Come On, Team America!
In the 80’s a fellow teacher and I put together a multi-disciplinary unit based on Hot Zone, a book by Richard Preston written about an Ebola outbreak. In this true story, monkeys imported from Asia to Reston, Virginia for research purposes were suddenly getting sick. Originally, the monkey handler didn’t know what was going on and actually took a dead monkey or two, put it in his trunk, and disposed of it somewhere in the wild. Eventually, a researcher realized this disease was spreading to other monkeys, but how? Was it in the air, the water, or the result of the monkeys reaching through the bars? (You’ll want to read this book to find out!)
Last December spotty information was coming out of China indicating that people were getting sick, LOTS of people, but no one here seemed to be panicking. That’s a long way from where we are, right? But two and three months later, the United States is caught up in one of the worst pandemics this country has ever seen. Who knew this was coming? What do we pay the commander in chief for? Why didn’t China share the information immediately? And now, where are the needed medical supplies that the talking heads tell us daily are out there but the general public says are not?
Our commander in chief said not to panic, “It will pass,” but when one doesn’t know if this thing is in the water, in the air, or being spread person to person, what else can we do but panic? I personally feel zero percent confident that even IF anyone at the highest levels of our government knew what was going on, that you or I would be told the truth. ZERO. Now that’s a very scary position to be in.
Here’s a look at a very few contagions that remind us that these types of viruses and pandemics have been going on for a very long time. If you check Google, you will find a multitude of medieval and later epidemics, pandemics, and just plain nasty viruses that have made impressive appearances.
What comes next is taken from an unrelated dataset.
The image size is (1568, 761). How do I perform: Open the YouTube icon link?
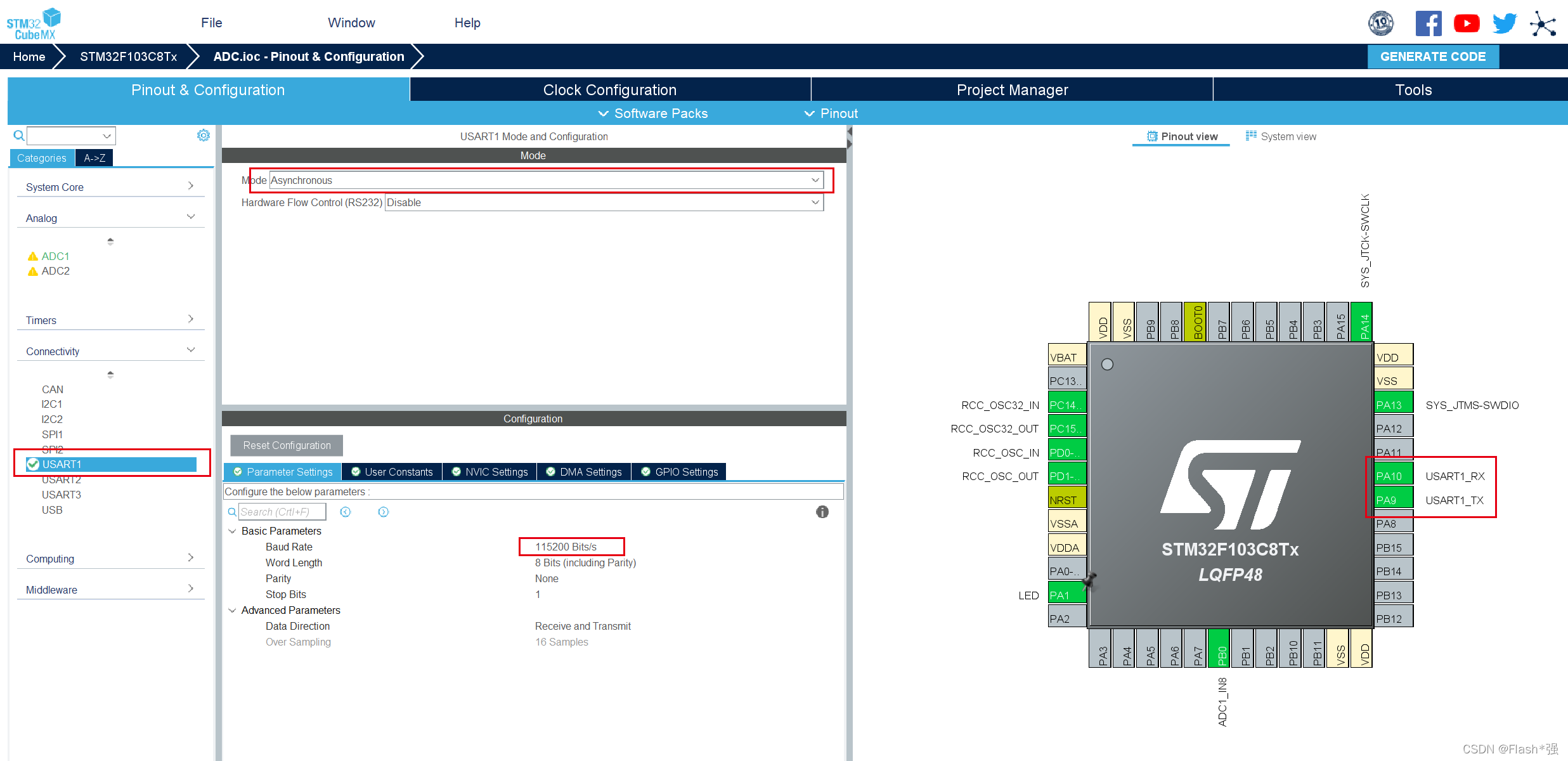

1348: Bubonic or Black Plague in Florence, Italy. It took something like five years to figure out that this bacteria was spread by fleas that bite infected animals, jump on a passerby, and voila, a day or so later the person’s skin develops buboes, or lumpy lymph nodes, a fever, chills, and maybe a headache. An animal bite could also spread this to a human. Although most remaining cases are in Africa now, the United States STILL sees a few cases of this each year, usually in Southwestern states.
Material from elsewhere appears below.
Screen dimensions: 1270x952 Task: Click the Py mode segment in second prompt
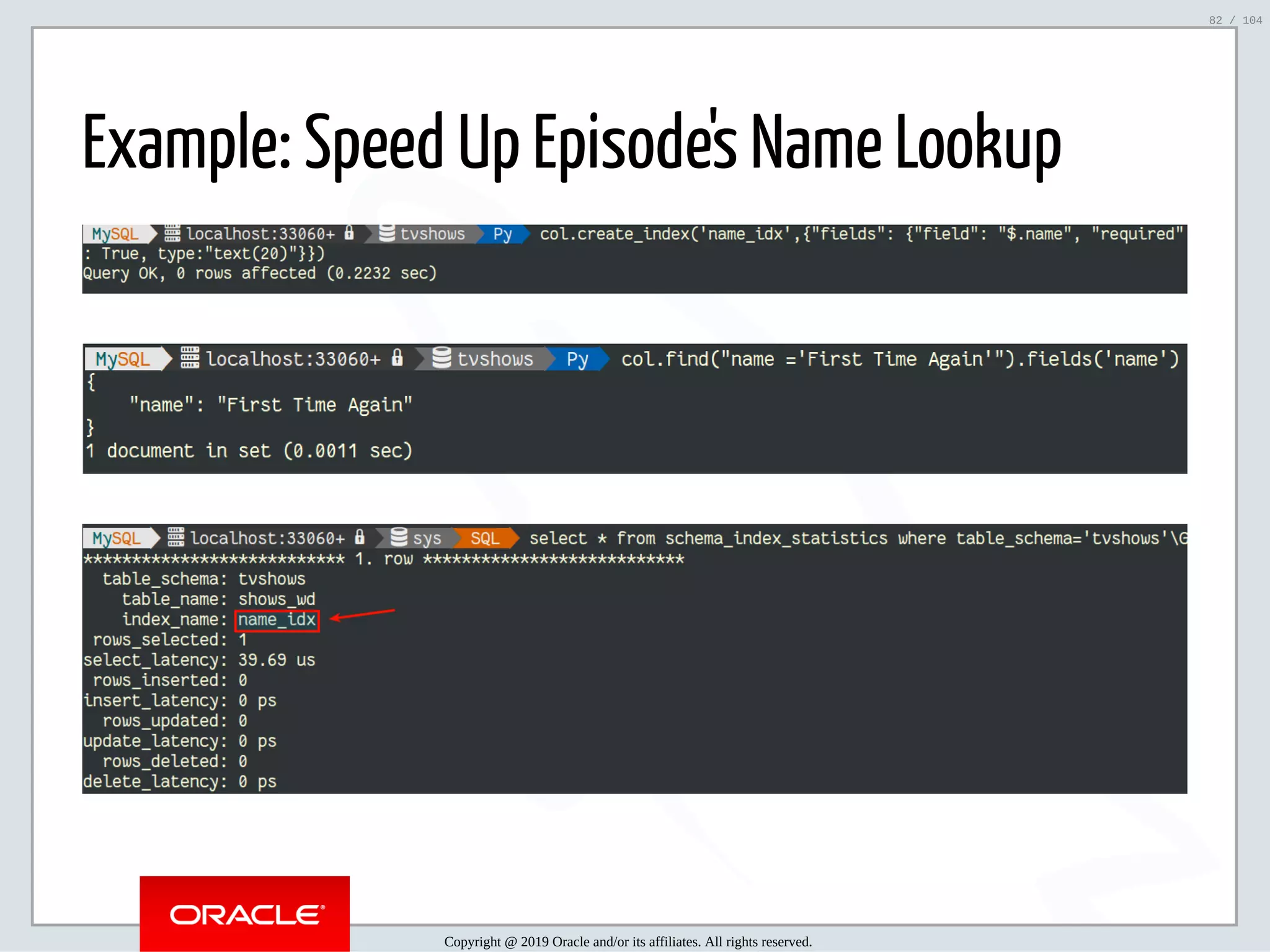click(x=577, y=359)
1918-1920: Spanish Flu, one of the deadliest influenzas in recent memory, H1N1, picked up steam by teaming up with a bird flu. You can read about this one in Fever 1918. Infecting about 500 million people all over the globe, roughly ten percent died of all ages. This one still circulates. I contracted H1N1 while teaching a few years ago.
1957-1958: Asian Flu, H2N2, originated in China and spread to the United States. Approximately 70,000 deaths occurred in people of all ages. We are told that anyone less than 65 years of age would most likely not have had the antibodies to fight it off. The following year Hong Kong flu, H3N2, took the lead. Do you think this year’s pandemic will outpace the Asian Flu of 1957?
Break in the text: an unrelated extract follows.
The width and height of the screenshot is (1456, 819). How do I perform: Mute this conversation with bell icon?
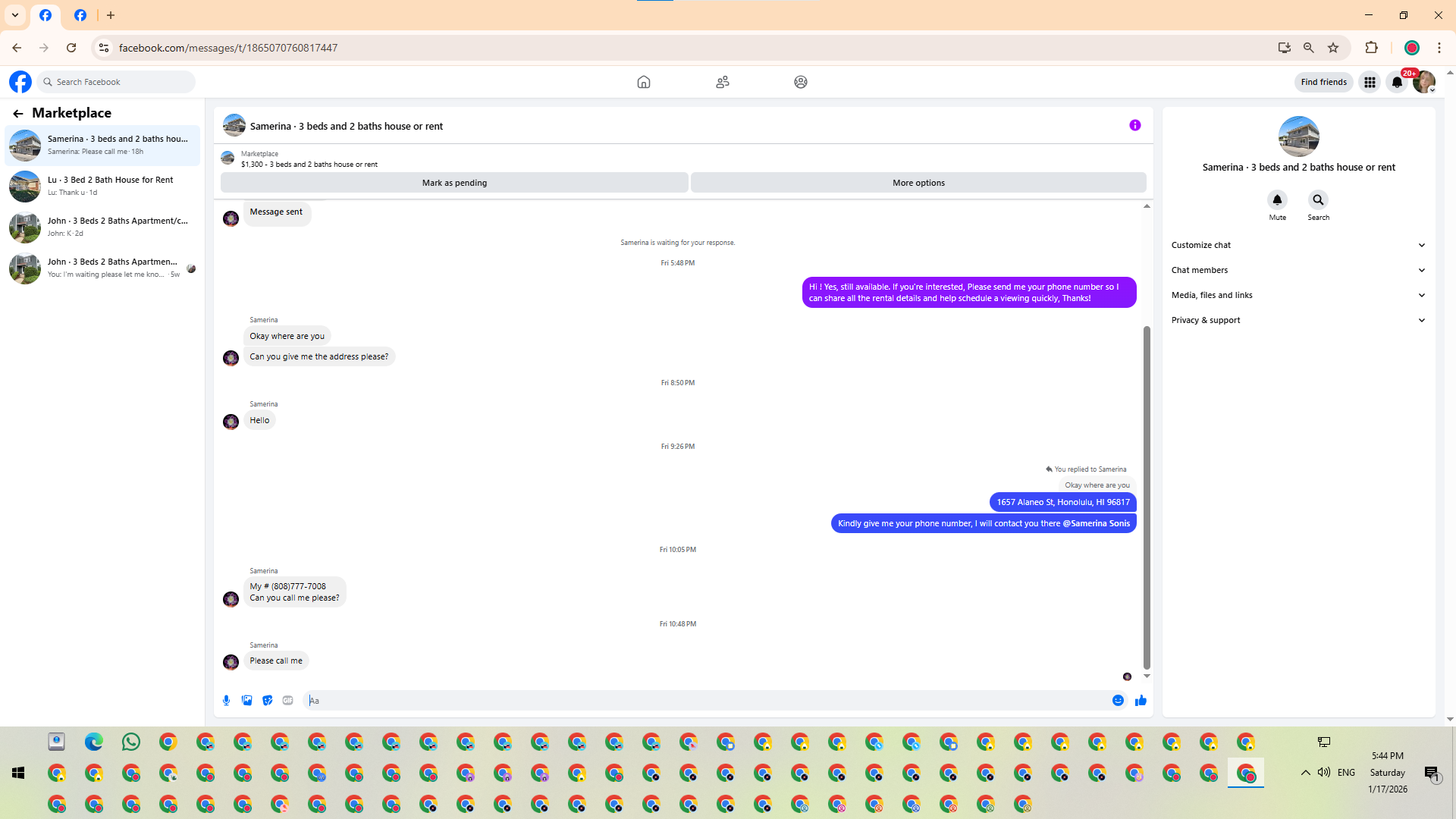pyautogui.click(x=1277, y=200)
1976: Ebola: Reston virus causes disease in primates and pigs while the Ebola virus was first discovered in a river near the Democratic Republic of Congo. Outbreaks in W. Africa are ongoing, with victims suffering fever, aches, pains, internal bleeding leading to vomiting or coughing up blood. Researchers worked to find out how this virus was infecting so many people in the 70’s and 80’s and found a link between bats eating fruit, pooping, fruit falling and pigs eating the excrement or fruit, and then people eating the pigs. Gross, I know. Do we ever know where our food really comes from?
1980s and ongoing: HIV/AIDS: Human Immunodeficiency Virus/Acquired Immunodeficiency Syndrome can last for years for those who contract it through sexual activity, sharing needles, or by mother to baby spread. There is no cure for this one. Sufferers get flu-like symptoms which progress to weight loss, fever, night sweats and tiredness. Scientists have determined that there is a connection between HIV-1, chimpanzees, and the virus crossing species. Epidemiology would be a very interesting field of study.
2020: So here we go today with Corona Virus, CoVid19. Let’s see if we can follow the proper guidelines, quarantine ourselves, practice social distancing, and get this monster under control. I have no idea what the numbers will be when I update this post, but I do know that my family is doing everything within our powers to keep ourselves and others safe from this deadly contagion that is sweeping our world right now.
I hope you are finding ways to confine yourself to home. Reading, writing, calling, cleaning out drawers, closets or bookshelves, gardening, walking, playing games, blogging, quilting, whatever it may be for you. Imagine you are an Olympic athlete and this is your task. Can you live up to the challenge for a couple of months? If you do, you will become part of Team America, one of the greatest teams I know of!